--- START ---

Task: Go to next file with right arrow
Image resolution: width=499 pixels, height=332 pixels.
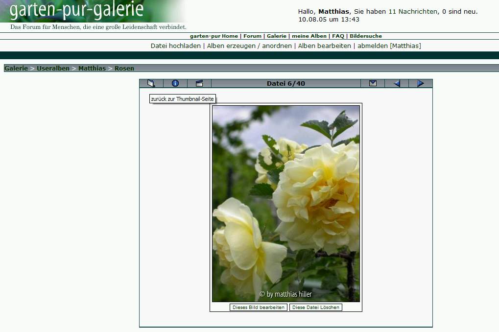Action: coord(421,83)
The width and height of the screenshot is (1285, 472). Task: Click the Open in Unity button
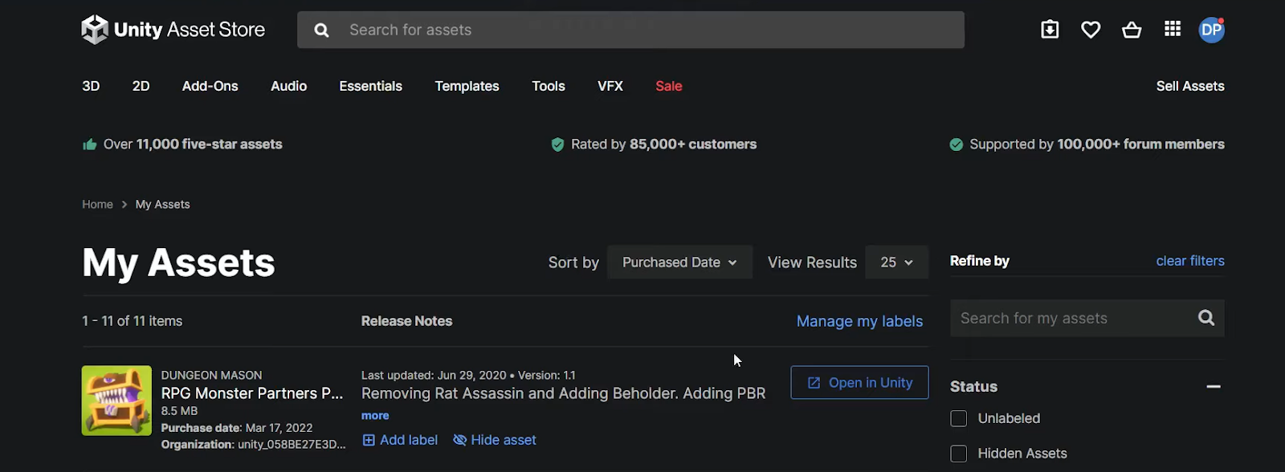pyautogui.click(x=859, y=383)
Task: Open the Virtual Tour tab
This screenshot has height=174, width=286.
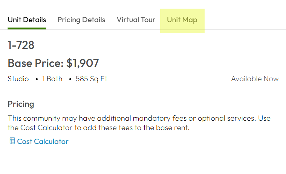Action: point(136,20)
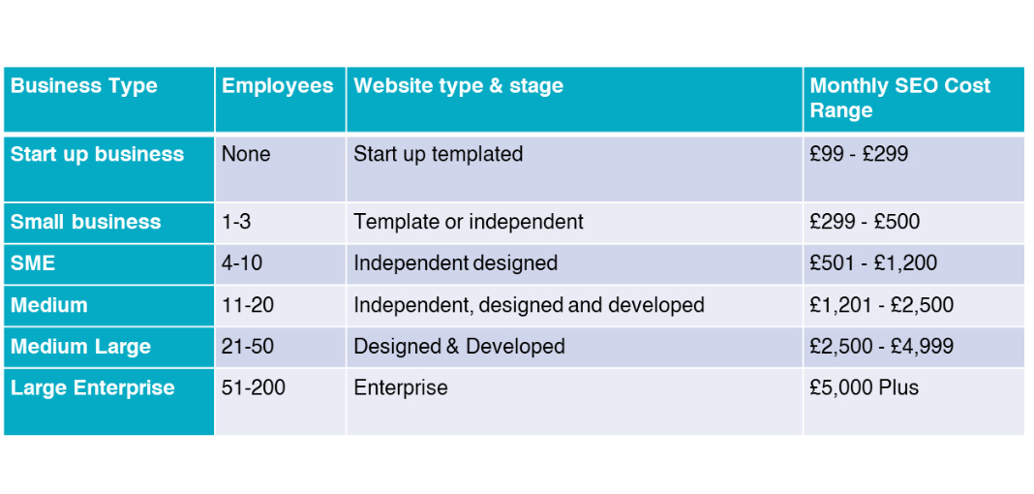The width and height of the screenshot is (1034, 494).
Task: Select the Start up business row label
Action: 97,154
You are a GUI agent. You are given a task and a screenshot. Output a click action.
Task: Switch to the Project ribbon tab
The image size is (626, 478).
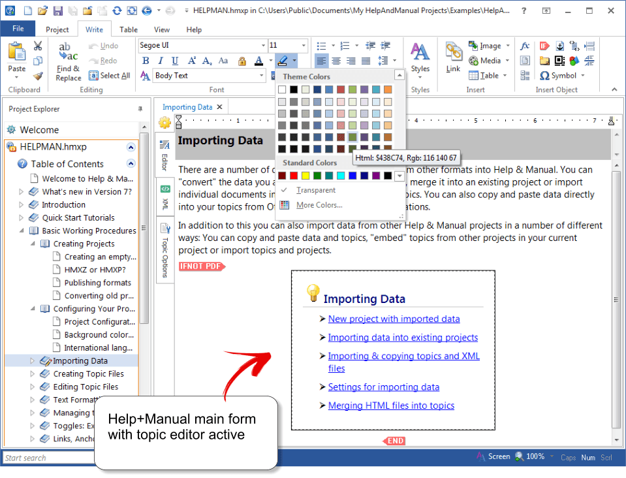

--- END ---
--- START ---

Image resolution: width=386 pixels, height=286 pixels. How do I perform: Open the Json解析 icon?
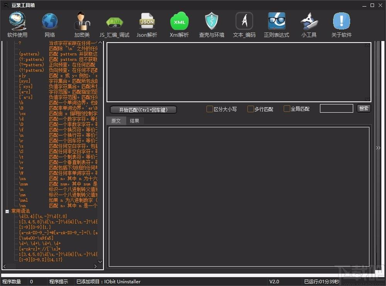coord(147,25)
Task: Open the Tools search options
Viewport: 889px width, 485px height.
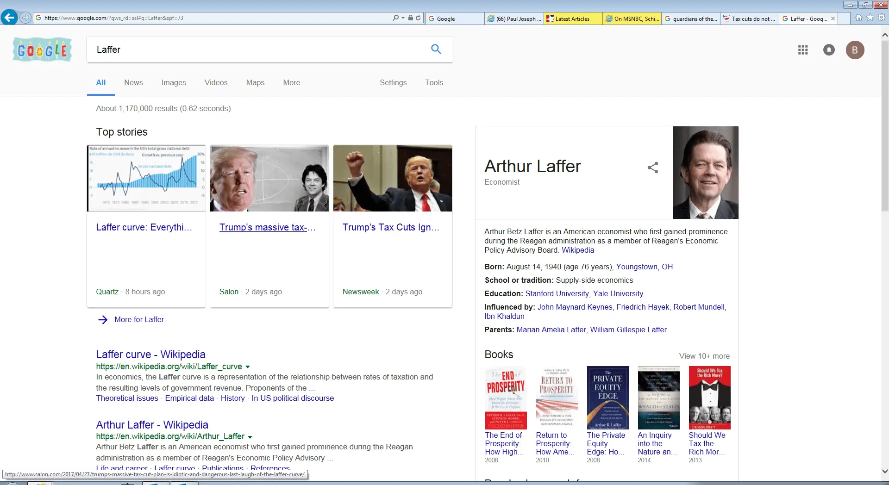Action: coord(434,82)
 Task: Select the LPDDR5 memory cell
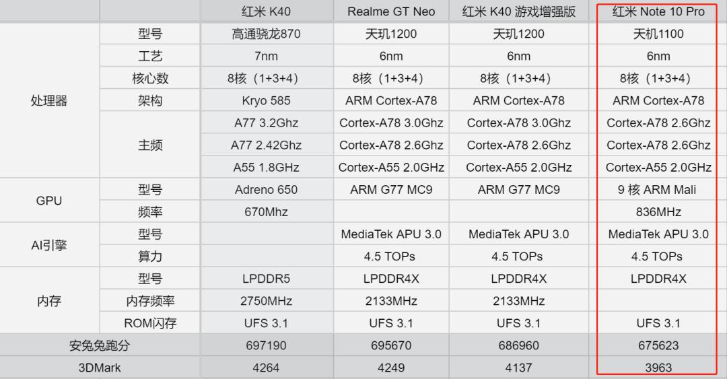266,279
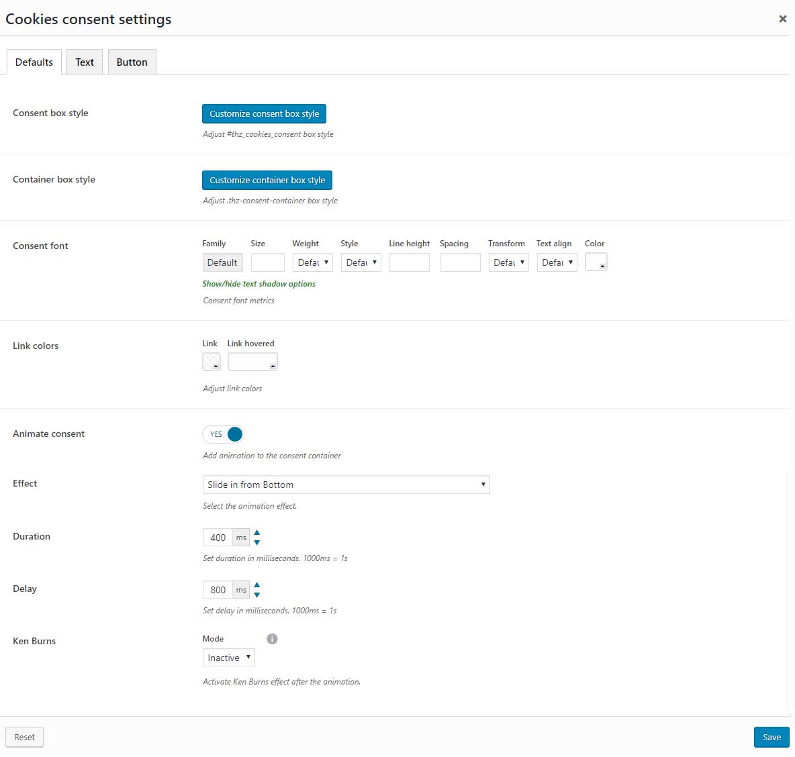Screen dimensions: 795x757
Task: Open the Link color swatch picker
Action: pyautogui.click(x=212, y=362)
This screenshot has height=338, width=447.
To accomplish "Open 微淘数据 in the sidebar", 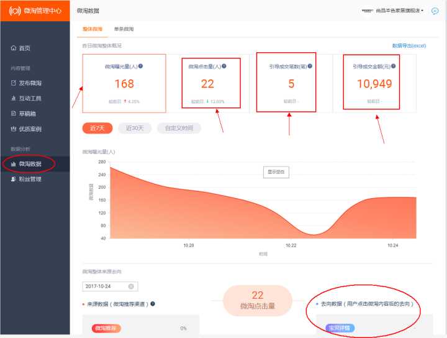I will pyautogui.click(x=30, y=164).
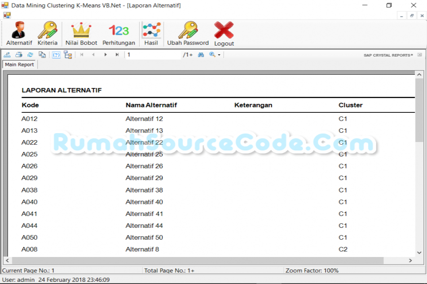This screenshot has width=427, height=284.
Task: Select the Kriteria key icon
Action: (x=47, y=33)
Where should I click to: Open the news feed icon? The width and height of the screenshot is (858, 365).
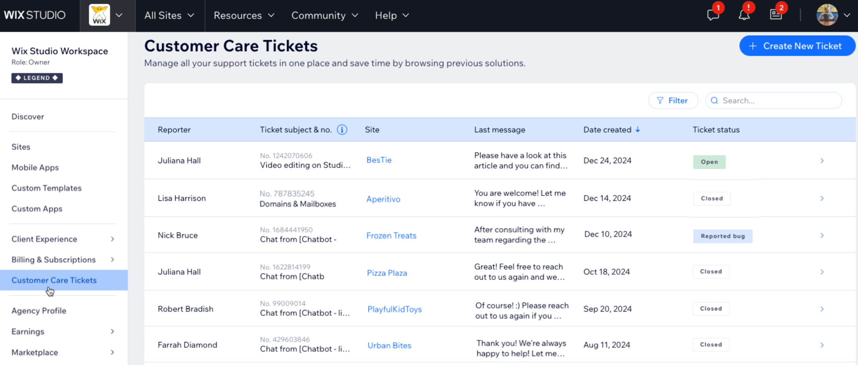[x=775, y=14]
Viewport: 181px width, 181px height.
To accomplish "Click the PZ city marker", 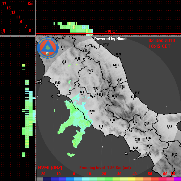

--- END ---
--- START ---

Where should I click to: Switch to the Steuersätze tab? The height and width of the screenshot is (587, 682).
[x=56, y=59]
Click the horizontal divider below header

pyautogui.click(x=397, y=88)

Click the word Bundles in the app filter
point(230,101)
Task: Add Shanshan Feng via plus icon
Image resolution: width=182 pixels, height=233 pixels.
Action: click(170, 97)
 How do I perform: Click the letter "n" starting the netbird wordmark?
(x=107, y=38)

--- END ---

Copy out, word for word, the part of the entries above that begins at the line with "Task: Switch to the Project ribbon tab" and ends at the line with "The image size is (626, 478).", including both.

• _WRITTEN ANSWER_
Task: Switch to the Project ribbon tab
The image size is (626, 478).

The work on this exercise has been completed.